Text to read:
--- begin ---

Specifically, the Second Amended Complaint alleges that the defendants (i)
failed to disclose material facts that would impair the company's current and
future earnings, including (a) the allegedly accurate amount and explanation of
the company's bad debts, (b) a purportedly illegal practice by the company in
"re-terminating" intrastate calls, (c) alleged accounting improprieties in
connection with purportedly unearned revenue, and (d) allegedly inaccurate
earnings per share information, and (ii) inflated the company's earnings
materially by (a) allegedly making misleading statements concerning, and failing
to properly record, bad debt costs, (b) allegedly attributing the company's
rising costs to incorrect and immaterial factors, and (c) purportedly pursuing
illegal telecommunications billing practices. The Second Amended Complaint seeks
unspecified monetary damages on behalf of the class, including costs and
attorneys fees. On October 14, 2003, defendants moved to dismiss the Second
Amended Complaint under, inter alia, the Private Securities Litigation Reform
Act. Opposition papers to the motion to dismiss were served on December 19,
2003, and reply papers were filed on February 23, 2004. The motion was heard on
March 15, 2004. By decision and order dated April 23, 2004, the district court
granted in part and denied in part defendants' motion to dismiss. The district
court dismissed the Section 10(b) claims against the individual defendants and
dismissed all claims against the company concerning the alleged "reterminating"
scheme. The district court denied the motion to dismiss with respect to certain
allegations that the company made misleading misstatements concerning the
accurate level of bad debt and earnings and denied the motion to dismiss the
Section 20(a) claims against the individual defendants. Defendants filed an
Answer to the Second Amended Complaint on May 10, 2004. No discovery has
occurred yet. Although the company intends to vigorously defend these lawsuits,
it is not possible at this time to determine a likely outcome.
James Greiff and TIC Enterprises, Inc. Litigation.
The plaintiffs, James Greiff and TIC Enterprises, Inc., sued the company and
three other company related entities, NUI Sales Management, Inc. (NUI Sales),
NUI Capital Corp. and TIC, for breach of contract and fraud arising out of the
company's purchase of Greiff's interest in TIC Enterprises, LLC. The plaintiffs
allege they are entitled to payment on a $3 million promissory note and have
made claims arising from the defendants' alleged breach of a 2001 purchase
agreement for $22 million in punitive damages for the
53
defendants' alleged fraud and $3 million plus interest and punitive damages for
the defendants' alleged fraudulent transfers. The plaintiffs have also alleged a
tortious interference claim for $3 million, which the court previously
dismissed. The company and the remaining defendants are vigorously defending the
lawsuit and deny any liability to the plaintiffs. NUI Sales and defendant TIC
have a four-count counterclaim against both plaintiffs for more than $3 million.

--- end ---

Given information:
--- begin ---

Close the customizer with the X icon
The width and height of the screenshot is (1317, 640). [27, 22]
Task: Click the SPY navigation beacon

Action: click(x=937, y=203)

--- end ---

To-do list:
A - In the litigation passage, reproduce the stretch that begins at the words "scheme. The district" and stops after "Enterprises, Inc. Litigation.".
B - According to the litigation passage, on what date did the defendants file an Answer to the Second Amended Complaint?

Responses by task:
A -
scheme. The district court denied the motion to dismiss with respect to certain
allegations that the company made misleading misstatements concerning the
accurate level of bad debt and earnings and denied the motion to dismiss the
Section 20(a) claims against the individual defendants. Defendants filed an
Answer to the Second Amended Complaint on May 10, 2004. No discovery has
occurred yet. Although the company intends to vigorously defend these lawsuits,
it is not possible at this time to determine a likely outcome.
James Greiff and TIC Enterprises, Inc. Litigation.

B - May 10, 2004